Os médicos internos da Sub-região de Évora tiveram a sua sessão de receção pelo Conselho Sub-regional respetivo, que juntou jovens médicos e dirigentes, na Pousada do Convento de Arraiolos, no dia 23 de março.
O anfitrião da sessão foi o presidente do Conselho Sub-regional, Fernando Almeida, que sublinhou as vantagens de fazer o internato no Alentejo e sublinhou as dificuldades que se vivem.
O dirigente lamentou que os novos internos começassem o seu internato num momento pouco favorável quer para o país, quer para a área da Saúde. "É com esta realidade, porventura pouco animadora, que vão iniciar uma nova fase da vossa vida profissional", disse, dirigindo-se aos presentes.
Contudo, Fernando Almeida considerou que mesmo "num SNS agónico, sem rumo, dirigido segundo os arrufos e os caprichos de um poder político que, manifestamente, se mostra incompetente na sua organização e gestão", pode ser encontrado "um estímulo à mudança".
Para o presidente do Conselho Sub-regional de Évora, a mudança deve ser "na exigência" em vários aspetos, a de "melhores condições de trabalho para os médicos", mas também , no "atendimento dos utentes" e, até, na de "os médicos serem ouvidos pelas estruturas dirigentes". tudo isto, de acordo com Fernando Almeida, que invocou "os padrões deontológicos" da profissão", pode conduzir "a uma medicina mais eficiente e mais humana".

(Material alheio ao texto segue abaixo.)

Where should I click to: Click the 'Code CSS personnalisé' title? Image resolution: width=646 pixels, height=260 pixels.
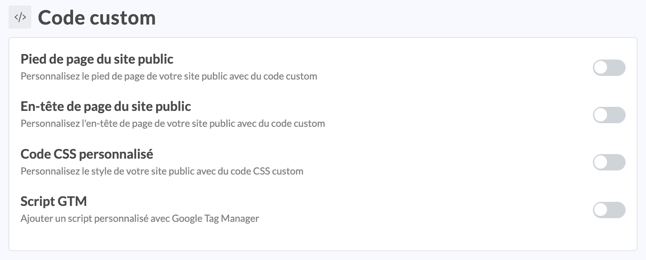point(87,154)
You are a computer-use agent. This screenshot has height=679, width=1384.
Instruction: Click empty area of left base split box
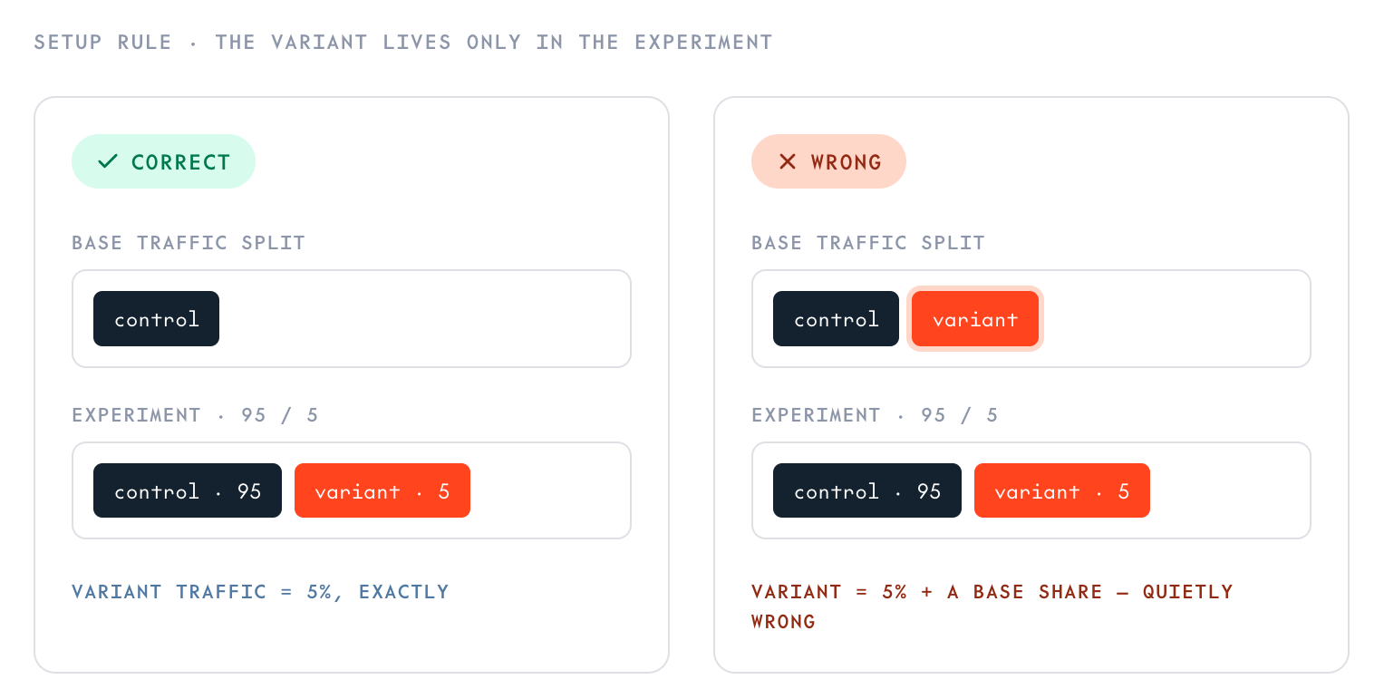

O presidente do Conselho Regional do Sul marcou presença na sessão e falou aos internos sobre a necessidade de encarar algumas mudanças no processo de formação e de carreira dos médicos, nomeadamente a introdução de um modelo de "certificação", que considera "algo incontornável" no futuro.
O orador convidado para a receção aos internos foi Ricardo Mexia, presidente do Colégio de Saúde Pública, que abordou a diversidade de aspetos que podem conduzir a uma boa escolha da especialidade e também do local de formação.
A sessão contou com o apoio da Câmara Municipal de Arraiolos, cuja vereadora Ana Tomaz encerrou as intervenções, antes de um jantar convívio.